The Most Interesting Signal Was Cardiac
The most notable difference appeared in cardiac toxicity. Among 10 definitely or possibly radiation-related major adverse cardiac events, nine occurred in the IMRT group and one occurred in the PSPT group. The authors reported that radiation dose to the coronary arteries may have been associated with these events (Su et al.).
This finding is important, but it needs careful interpretation. The analysis suggests a potential cardiac advantage for PSPT, likely related to reduced coronary artery dose. However, this was a post-hoc analysis and not primarily designed or powered to definitively prove a cardiac toxicity reduction. Still, the signal is clinically meaningful because cardiac dose is increasingly recognized as an important factor in thoracic radiotherapy.
For locally advanced NSCLC, where many patients have smoking history, older age, and baseline cardiovascular risk, even modest reductions in cardiac exposure may matter.

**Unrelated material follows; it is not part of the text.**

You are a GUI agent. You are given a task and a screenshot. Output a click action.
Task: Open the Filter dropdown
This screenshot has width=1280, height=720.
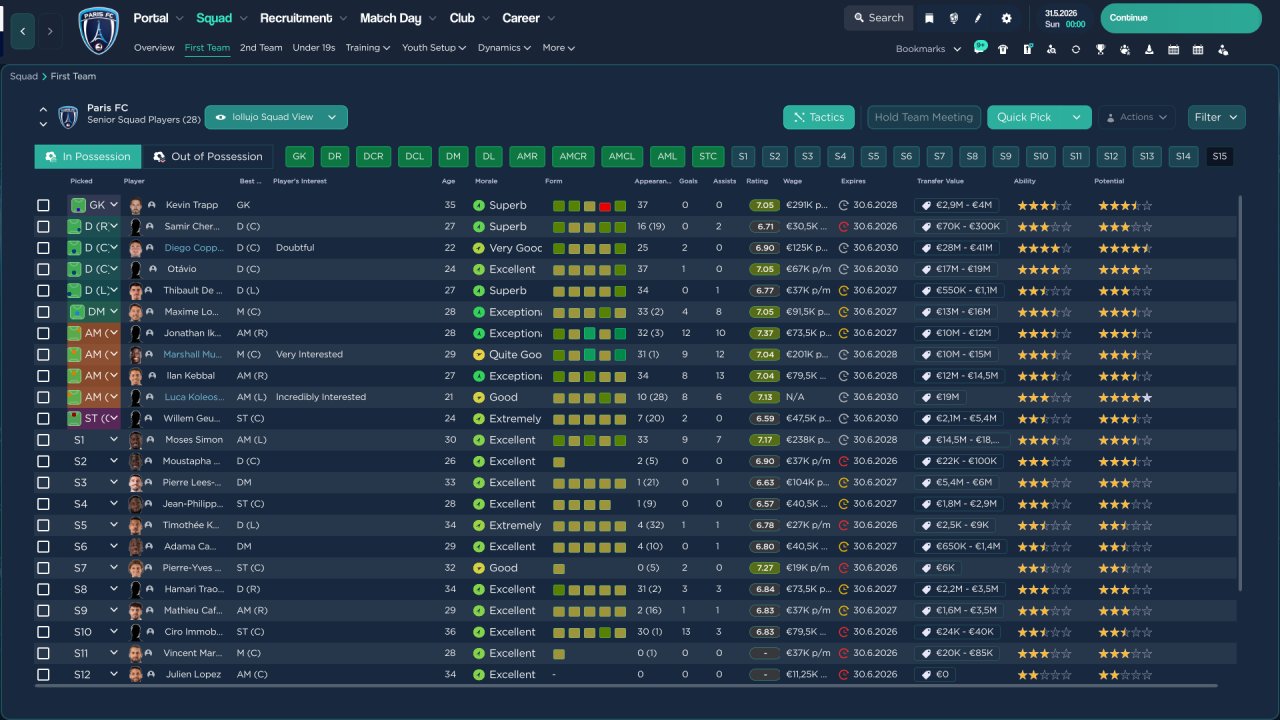pos(1216,117)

Disease Control Was Similar
The study did not show differences in local failure or progression-free survival between IMRT and PSPT. This suggests that when high-quality treatment plans meet lung dose constraints, both modalities can provide comparable tumor control in this setting.
Survival outcomes were influenced by tumor volume and radiation dose, which is consistent with the broader understanding that disease burden and effective dose delivery remain key drivers of outcome in locally advanced NSCLC (Su et al.).
The authors also noted that survival outcomes were comparable to those reported in RTOG 0617, a phase III trial that included patients with stage IIB–IIIA disease and good performance status. This contextualizes the results within a major benchmark trial in locally advanced NSCLC.

What This Means For Clinical Practice
The findings do not support a broad claim that passive-scattering proton therapy is superior to IMRT for all patients with locally advanced NSCLC. When both treatment plans meet accepted dose-volume constraints, severe lung toxicity and local control appear similar.
However, the cardiac toxicity signal is important. It suggests that proton therapy may be most relevant for selected patients in whom photon plans expose the heart, coronary arteries, or other cardiac substructures to higher radiation doses. This is especially relevant for patients with baseline cardiovascular risk or tumors located near critical mediastinal structures.
The trial also highlights that the value of proton therapy is not simply about the label “proton” versus “photon.” The real question is dosimetric: which plan better protects the individual patient’s normal tissues while maintaining tumor coverage?
Important Limitations
Several limitations are important. This was a post-hoc long-term analysis of a randomized trial, and the study used passive-scattering proton therapy, not newer pencil-beam scanning proton therapy. Proton technology and planning methods have evolved, so these results may not fully reflect what is achievable with contemporary proton techniques.
The sample size was also modest, and only a limited number of cardiac events occurred. Therefore, the cardiac findings should be viewed as hypothesis-generating rather than definitive.
Still, the randomized design and long-term toxicity reporting make this analysis valuable for understanding where proton therapy may offer the most meaningful clinical advantage.
Key Takeaway
In locally advanced NSCLC treated with concurrent chemotherapy, PSPT and IMRT produced similar rates of severe radiation pneumonitis, esophageal toxicity, local failure, and progression-free survival when lung dose-volume constraints were met.
The most notable difference was a lower number of radiation-related major adverse cardiac events with PSPT, likely related to reduced coronary artery dose. These findings support a more selective and anatomy-driven approach to proton therapy in NSCLC, especially for patients in whom cardiac sparing is clinically important.